I don’t remember if I threw out the fake distillate from last year. I’ll go looking.
I bet if someone sends some to DAF he will dab that shit up for IG likes
Please, for the love of god, don’t dab it! We’d like to keep you around a bit longer.
I was lucky enough to be able to return them. But apparently dude has sold a lot and will continue selling them. One day itll be to the wrong person and it won’t be as simple as cashing out.
Hemp derived delta 8 is going to get scheduled because of this tomfoolery real quick. As soon as they hear there’s money being made on the black market because of a loophole it’s all over. Only a matter of time til some young college kids wind up in the hospital from pine resin in the delta 8 and a whole investigation is underway that will push for the hemp THC regs to be even more strict. I would not build a business model around delta 8 right now.
And there it is. The nail in the coffin. We ain’t in Kansas anymore ladies and gentlemen. Boof flower, boof disty, boof slabs. The hempocolypse has cast its shadow upon the already black market. Damn 2020, what else you got to throw at the world!?!?!?!
Where is our obi one? Our skywalker OG? The guardians of the light? This shit is straight tragic.
I pay taxes in this racket, but it hurts us all either way.
Good news is, I’ve decided to move my attention towards a comic book series about a renegade enforcer who dons a mask and begins cleaning up the cannabis black market of all these fuck boys.
Any ideas for a name???
The mask should just be a micron bag. Name? I suggest ‘the remediator’. Sounds intimidating.
Can I also suggest that ‘the remediator’ have a sidekick named Quincey(not married to the name). Quincey could be a sentient ball of mixed gases that can shift its phases and change its polarity. You could have a cool origin story for Quincy with accidental discovery/lab explosion; open blasting and gama rays or neutrinos.

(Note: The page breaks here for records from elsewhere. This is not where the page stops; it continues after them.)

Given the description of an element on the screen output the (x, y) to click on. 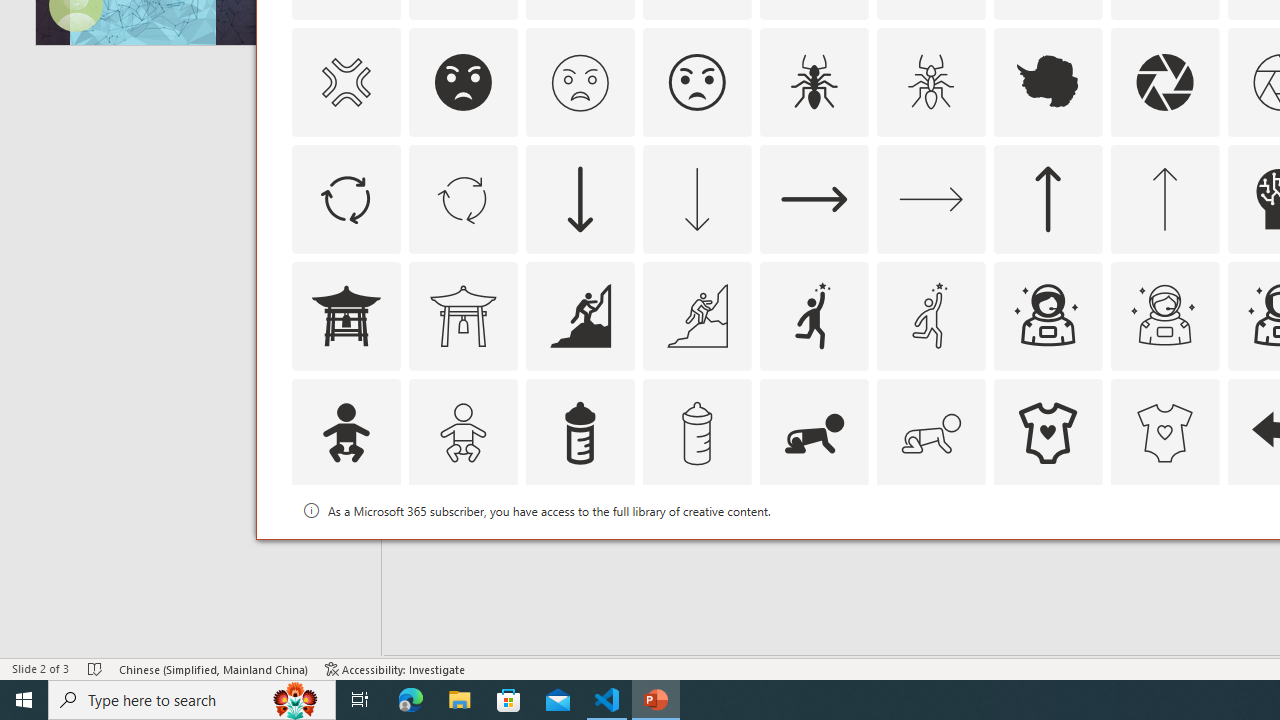
AutomationID: Icons_BabyCrawling_M (930, 432)
AutomationID: Icons_Badge10_M (345, 550)
AutomationID: Icons_Aspiration1_M (930, 316)
AutomationID: Icons_ArrowUp (1048, 198)
AutomationID: Icons_AngryFace (463, 82)
AutomationID: Icons_Badge4_M (1048, 550)
AutomationID: Icons_Ant (813, 82)
AutomationID: Icons_Badge3 (696, 550)
AutomationID: Icons_Badge3_M (813, 550)
AutomationID: Icons_ArrowRight_M (930, 198)
AutomationID: Icons_AngerSymbol_M (345, 82)
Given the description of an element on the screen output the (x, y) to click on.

Wookman and his trusty sidekick Rosin
I like where your heads at!
I do believe that the hero need be the headiest of wooks. With super powered dreads and healing crystals. One of the many fuckboy bad guys can be the grim boofer of whom used to be hero’s best friend until he went down a k hole of evil!
Because of the way the farm bill is written (and the fact it’s been signed into law) you’d need congress, the senate and the president to sign the billing changing the definition of hemp
I dont see that happening, if anything states will outlaw d8 from hemp
Did you take photos? Pictures are a good starting point to help people avoid these.
Also is 2000 low for shatter rn?
I had a hemp client ask if people are making slabs from hemp, he said it doesn’t get them high. He’s pissed because he paid 1800 per lb. I told him, I don’t even know about that market but that seems extremely low, next question was is this in new Jersey? He answered yes. So he’s buying fake slabs im new Jersey for 1800. Duh
Paying taxes is contributing materially to a terrorist organization.
In New York State, the only legal grows are owned by big businesses. While patients are prohibited from producing their own affordable medicine.
One way to clean up the cannabis black market would be to burn the hemp fields.
Edit. I call it careorism
Check out gAuge green on IG, they have all the special gems and minerals that are in harmonic resonance with the eternal baphomet wook that adds 30%+ thc and 6 million percent yield. They may be the wook protege in which you seek. Think black painted finger nails too
This mighty Quincey deserves his own series of comics.
The issues with these “frelated” products, is not only the d9/d8 substitution, it is also the fact that p-tosylic acid seems to be the most popular reagent for such synthesis. Having leftovers of such thing in a finished slab is not good at all.